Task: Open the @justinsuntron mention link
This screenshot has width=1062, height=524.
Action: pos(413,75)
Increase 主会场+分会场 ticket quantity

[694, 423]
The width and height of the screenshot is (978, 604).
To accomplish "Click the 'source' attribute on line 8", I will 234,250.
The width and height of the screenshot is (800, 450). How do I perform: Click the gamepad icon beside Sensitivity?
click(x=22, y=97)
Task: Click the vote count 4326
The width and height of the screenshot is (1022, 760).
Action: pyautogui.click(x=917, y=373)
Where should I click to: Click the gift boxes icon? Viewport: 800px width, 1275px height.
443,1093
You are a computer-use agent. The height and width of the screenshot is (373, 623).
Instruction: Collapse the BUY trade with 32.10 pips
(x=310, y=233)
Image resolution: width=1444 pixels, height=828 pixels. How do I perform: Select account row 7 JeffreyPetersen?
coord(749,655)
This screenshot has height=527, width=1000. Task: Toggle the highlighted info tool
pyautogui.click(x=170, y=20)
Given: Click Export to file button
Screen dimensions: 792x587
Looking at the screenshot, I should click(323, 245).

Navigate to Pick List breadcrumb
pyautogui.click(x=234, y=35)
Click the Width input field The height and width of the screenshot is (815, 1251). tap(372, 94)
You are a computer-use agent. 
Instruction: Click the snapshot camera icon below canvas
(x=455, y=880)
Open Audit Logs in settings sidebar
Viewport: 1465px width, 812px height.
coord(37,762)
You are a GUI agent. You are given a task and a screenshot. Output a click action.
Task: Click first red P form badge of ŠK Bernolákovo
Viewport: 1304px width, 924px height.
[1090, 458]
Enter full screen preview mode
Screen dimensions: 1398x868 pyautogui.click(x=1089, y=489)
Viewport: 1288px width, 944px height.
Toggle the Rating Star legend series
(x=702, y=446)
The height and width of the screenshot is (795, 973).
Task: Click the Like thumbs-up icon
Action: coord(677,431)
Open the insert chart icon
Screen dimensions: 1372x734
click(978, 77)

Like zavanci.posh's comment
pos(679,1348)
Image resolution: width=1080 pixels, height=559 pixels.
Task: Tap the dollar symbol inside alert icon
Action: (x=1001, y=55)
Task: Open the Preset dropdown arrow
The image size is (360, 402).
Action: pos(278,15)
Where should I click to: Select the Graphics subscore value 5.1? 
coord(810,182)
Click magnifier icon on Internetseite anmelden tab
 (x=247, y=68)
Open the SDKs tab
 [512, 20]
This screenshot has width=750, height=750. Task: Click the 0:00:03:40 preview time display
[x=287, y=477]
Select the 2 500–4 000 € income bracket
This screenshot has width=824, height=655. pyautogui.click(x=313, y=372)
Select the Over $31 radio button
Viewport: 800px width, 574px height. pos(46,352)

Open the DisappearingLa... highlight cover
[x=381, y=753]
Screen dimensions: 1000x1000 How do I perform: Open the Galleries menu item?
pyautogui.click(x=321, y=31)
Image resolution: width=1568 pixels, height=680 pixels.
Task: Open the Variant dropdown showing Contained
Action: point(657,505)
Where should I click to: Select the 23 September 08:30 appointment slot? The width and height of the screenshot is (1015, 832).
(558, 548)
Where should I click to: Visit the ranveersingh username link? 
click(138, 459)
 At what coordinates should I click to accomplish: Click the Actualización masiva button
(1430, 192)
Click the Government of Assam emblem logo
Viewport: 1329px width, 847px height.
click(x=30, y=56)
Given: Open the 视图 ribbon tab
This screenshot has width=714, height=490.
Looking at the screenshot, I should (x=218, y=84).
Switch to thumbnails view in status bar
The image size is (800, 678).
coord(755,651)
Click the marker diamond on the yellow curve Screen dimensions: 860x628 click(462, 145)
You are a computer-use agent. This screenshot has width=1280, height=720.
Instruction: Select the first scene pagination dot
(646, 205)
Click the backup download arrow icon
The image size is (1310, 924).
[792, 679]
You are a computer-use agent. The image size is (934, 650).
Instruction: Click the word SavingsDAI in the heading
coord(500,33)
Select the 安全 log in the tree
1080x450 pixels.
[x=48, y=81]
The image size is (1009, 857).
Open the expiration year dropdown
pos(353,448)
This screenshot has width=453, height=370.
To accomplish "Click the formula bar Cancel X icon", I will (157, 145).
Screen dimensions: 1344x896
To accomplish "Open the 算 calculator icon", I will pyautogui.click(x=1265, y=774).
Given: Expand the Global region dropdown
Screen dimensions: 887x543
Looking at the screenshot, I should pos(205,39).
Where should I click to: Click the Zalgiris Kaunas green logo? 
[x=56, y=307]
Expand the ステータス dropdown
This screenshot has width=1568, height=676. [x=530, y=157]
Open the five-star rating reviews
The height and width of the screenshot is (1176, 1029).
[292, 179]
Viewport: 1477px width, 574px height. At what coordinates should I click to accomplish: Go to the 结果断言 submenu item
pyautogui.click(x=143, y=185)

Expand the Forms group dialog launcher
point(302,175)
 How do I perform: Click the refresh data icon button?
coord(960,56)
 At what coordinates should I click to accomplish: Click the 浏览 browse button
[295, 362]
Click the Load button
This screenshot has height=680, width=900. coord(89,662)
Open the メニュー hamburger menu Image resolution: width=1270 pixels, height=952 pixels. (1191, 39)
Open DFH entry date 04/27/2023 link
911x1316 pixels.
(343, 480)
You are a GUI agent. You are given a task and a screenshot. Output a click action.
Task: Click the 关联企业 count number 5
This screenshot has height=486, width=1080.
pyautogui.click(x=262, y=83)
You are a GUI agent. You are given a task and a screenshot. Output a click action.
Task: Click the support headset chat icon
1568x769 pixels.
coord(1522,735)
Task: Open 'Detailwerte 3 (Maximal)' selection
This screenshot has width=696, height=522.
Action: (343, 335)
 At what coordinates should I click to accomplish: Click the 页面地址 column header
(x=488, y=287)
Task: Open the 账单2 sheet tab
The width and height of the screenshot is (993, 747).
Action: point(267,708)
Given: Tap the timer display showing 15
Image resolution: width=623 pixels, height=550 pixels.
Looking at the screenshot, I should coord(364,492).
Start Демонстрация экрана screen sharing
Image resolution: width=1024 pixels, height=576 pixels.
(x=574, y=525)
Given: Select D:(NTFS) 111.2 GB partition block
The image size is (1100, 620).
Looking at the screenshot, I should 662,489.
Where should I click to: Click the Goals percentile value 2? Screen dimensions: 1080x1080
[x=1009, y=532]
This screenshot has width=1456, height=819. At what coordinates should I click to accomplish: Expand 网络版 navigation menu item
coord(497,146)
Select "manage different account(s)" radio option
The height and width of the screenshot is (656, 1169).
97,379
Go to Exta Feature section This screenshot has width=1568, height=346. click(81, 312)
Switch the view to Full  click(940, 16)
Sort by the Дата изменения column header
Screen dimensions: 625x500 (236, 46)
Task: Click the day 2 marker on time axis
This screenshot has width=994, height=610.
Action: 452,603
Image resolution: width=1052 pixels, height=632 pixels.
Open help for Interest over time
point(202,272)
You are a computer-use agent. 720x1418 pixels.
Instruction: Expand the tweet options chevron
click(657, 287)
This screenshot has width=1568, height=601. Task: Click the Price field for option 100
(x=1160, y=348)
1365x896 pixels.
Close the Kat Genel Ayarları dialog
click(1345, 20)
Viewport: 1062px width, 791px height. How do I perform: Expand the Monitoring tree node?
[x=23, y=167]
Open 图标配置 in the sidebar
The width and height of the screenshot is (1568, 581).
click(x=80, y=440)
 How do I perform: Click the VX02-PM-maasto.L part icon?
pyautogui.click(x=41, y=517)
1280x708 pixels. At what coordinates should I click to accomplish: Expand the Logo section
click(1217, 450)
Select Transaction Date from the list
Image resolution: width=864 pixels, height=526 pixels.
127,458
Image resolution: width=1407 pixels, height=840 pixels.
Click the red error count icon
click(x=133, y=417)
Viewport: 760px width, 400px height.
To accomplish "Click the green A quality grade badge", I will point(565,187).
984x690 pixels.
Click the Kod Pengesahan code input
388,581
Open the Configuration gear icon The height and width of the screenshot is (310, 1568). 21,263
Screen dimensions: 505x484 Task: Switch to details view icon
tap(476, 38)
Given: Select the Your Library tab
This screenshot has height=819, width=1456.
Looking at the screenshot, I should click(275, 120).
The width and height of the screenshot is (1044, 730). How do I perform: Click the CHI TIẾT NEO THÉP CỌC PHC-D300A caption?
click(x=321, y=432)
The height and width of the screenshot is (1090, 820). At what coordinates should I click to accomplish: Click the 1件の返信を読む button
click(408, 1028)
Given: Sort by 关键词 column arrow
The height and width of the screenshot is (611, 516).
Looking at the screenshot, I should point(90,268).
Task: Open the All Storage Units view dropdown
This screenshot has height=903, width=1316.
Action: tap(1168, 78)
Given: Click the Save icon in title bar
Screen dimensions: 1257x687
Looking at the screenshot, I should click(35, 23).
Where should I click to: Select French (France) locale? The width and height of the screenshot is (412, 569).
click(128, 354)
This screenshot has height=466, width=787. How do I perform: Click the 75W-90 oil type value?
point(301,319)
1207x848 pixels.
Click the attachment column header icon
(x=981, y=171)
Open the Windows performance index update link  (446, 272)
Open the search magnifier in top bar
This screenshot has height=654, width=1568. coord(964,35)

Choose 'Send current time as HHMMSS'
◆ ◆ ◆ ◆
EXERCISE OBJECTIVE — Look for the word "badge" in the data, then return every line that contains it.

ANSWER BELOW —
Task: Click first red P form badge of ŠK Bernolákovo
To accomplish "Click the green A quality grade badge", I will point(565,187).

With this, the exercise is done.